TEMPO Interaktif, Jakarta - Lembaga pegiat hak asasi manusia Imparsial mendesak Presiden Susilo Bambang Yudhoyono untuk mencabut kebijakan sekuritisasi yang masih berjalan di Papua meski derah itu tak disebut sebagai Daerah Operasi Militer. Perilaku pemerintah kepada Papua sejak era orde lama, orde baru dan masa reformasi dinilai tak berubah dengan tetap menerapkan pengamanan militer.
Hal ini menjadi salah satu rekomendasi yang dihasilkan dari penelitian kebijakan keamanan militer di Papua dan implikasi terhadap HAM. "Kami minta de-sekuritisasi dan pengurangan aparat militer di Papua," kata Direktur Eksekutif Imparsial Poengky Indarti di kantornya, Selasa 31 Mei 2011.
Penelitian yang dilakukan lembaga ini menggunakan metodologi dekripsi kualitatif.
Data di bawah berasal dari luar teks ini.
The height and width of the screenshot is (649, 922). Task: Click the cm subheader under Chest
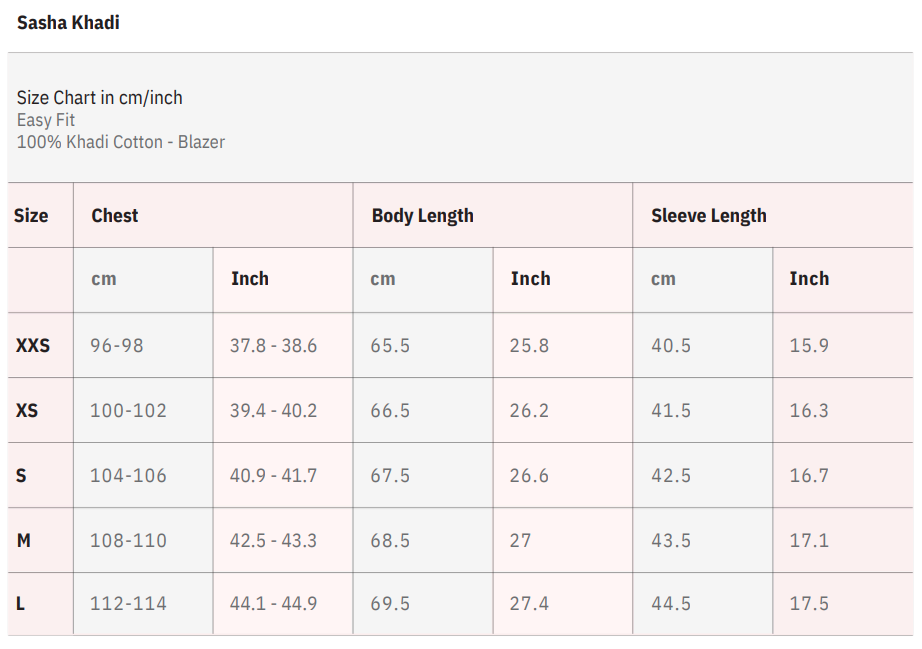tap(104, 279)
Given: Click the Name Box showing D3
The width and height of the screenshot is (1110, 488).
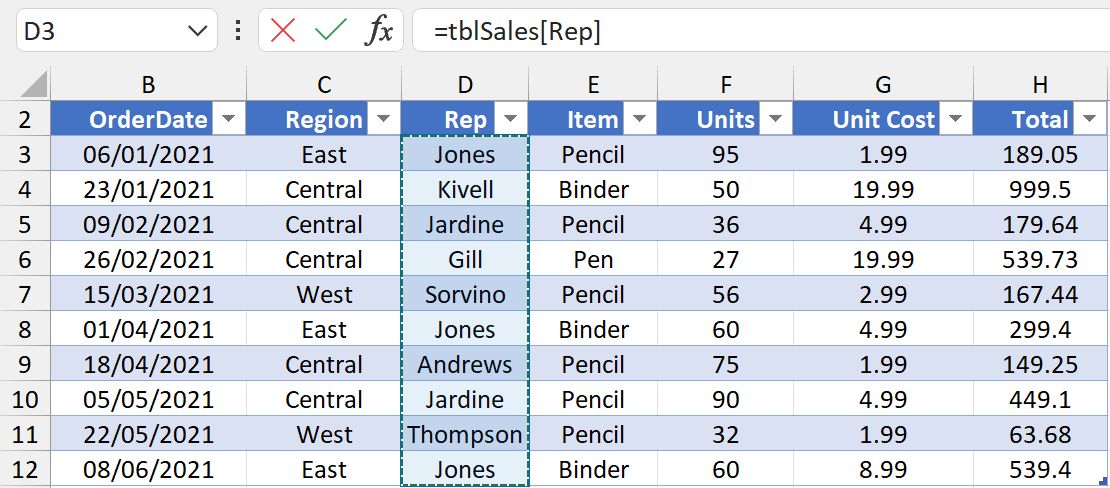Looking at the screenshot, I should pos(100,31).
Penelitian digelar sejak September 2010 hingga 8 bulan ke depan. Imparsial telah mewawancarai sejumlah pihak, mulai dari Gubernur Papua, Panglima Kodam, Kepala Polda, tokoh-tokoh agama dan masyarakat, Majelis Rakyat Papua, DPRP dan juga desk Kementerian Koordinator Politik Hukum dan Keamanan.
Poengky mengatakan pelaksanaan sekuritisasi bisa dilihat dari sejumlah indikator, yakni masih digunakannnya pendekatan yang melibatkan militer dalam penyelesaian konflik di Papua, masih berjalannya operasi militer serta masih diteruskannya pengiriman pasukan non-organik di Papua. Juga bisa dilihat dari perluasan komando teritorial dan pembangunan pos-pos TNI di sekitar pemukiman warga di wilayah tersebut.
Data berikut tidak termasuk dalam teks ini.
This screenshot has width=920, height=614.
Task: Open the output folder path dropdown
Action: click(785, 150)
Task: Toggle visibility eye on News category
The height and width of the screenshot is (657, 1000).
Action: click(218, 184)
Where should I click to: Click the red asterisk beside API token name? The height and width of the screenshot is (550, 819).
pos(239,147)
Imparsial juga melihat masih adanya penumpukan dan penyimpangan anggaran untuk TNI yang berasal APBN, APBD dan perusahaan swasta serta adanya rencana pembangunan gelar kekuatan TNI yang baru di Papua. Misalnya rencana pembentukan tiga divisi Kostrad di Sorong. Saat ini, aparat keamanan di Papua jumlahnya cukup besar mencapai sekitar puluhan ribu orang. "Pola pendekatan ini telah melahirkan peristiwa kekerasan yang merupakan pelanggaran HAM," katanya. Sehingga, kondisi HAM di Papua belum berubah.
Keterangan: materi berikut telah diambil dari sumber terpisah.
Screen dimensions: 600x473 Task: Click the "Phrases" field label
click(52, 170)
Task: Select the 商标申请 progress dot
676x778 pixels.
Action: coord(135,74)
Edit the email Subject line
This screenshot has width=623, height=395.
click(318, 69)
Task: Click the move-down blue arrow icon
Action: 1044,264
Karena itu, ia mendesak Presiden mengambil kebijakan melalui diskusi dengan tokoh masyarakat Papua dalam menyelesaikan masalah di daerah tersebut. Menurut dia, masalah Papua tidak bisa diselesaikan dengan operasi militer dan kekerasan. Seharusnya, pemerintah bisa berkaca dari kasus kekerasan di Nanggroe Aceh Darussalam.
Sedangkan Direktur Program Imparsial Al Araf mengatakan masalah dasar di Papua bukan sekadar gerakan separatis dan kelompok anti nasionalis. Namun, Ia mengungkapkan persoalan lain yang lebih fundamental. Misalnya ketidakadilan ekonomi di Papua. Masyarakat Papua mengharapkan kondisi wilayahnya yang aman dan damai. Araf mengatakan dalam setiap tindakan pelanggaran kekerasan dari aparat itu, hanya diarahkan pada personilisasi yaitu tindakan melanggar prosedur tetap yang ditetapkan. "Mereka yang melakukan kekerasan justru mendapat rekomendasi kenaikan jabatan," katanya.
Operasi militer yang dilakukan di Papua terdiri atas ada empat macam yakni operasi perbatasan, operasi pengamanan obyek vital, operasi intilejen dan operasi teritorial. Operasi ini, kata dia, menyebabkan militer semakin banyak berperan di Papua. Hal ini juga semakin merebaknya bisnis keamanan setelah keluar Peraturan Presiden nomor 63 tahun 2004 tentang pengamanan obyek vital yang dikeluarkan pada era pemerintahan Presiden Megawati Soekarnoputri.
Biro Hukum Imparsial, Barata Ibnu mengkhawatirkan jumlah aparat yang besar dan banyaknya terjadi kekerasan di Papua disebabkan persaingan bisnis pengamanan eksplorasi sumber daya mineral di Papua itu. Ia juga menuding adanya persaingan polisi dan tentara dalam pengamanan di Papua. Ia menyebutkan Freeport yang beroperasi di Papua setiap tahunnya mengeluarkan anggaran US$ 66 juta untuk pengamanan.
Namun selain merekomendasikan penarikan pasukan di Papua, Poengky juga meminta kesejahteraan prajurit TNI ditingkatkan, pendidikan pelatihan HAM bagi anggota TNI, dan reformulasi doktrin TNI.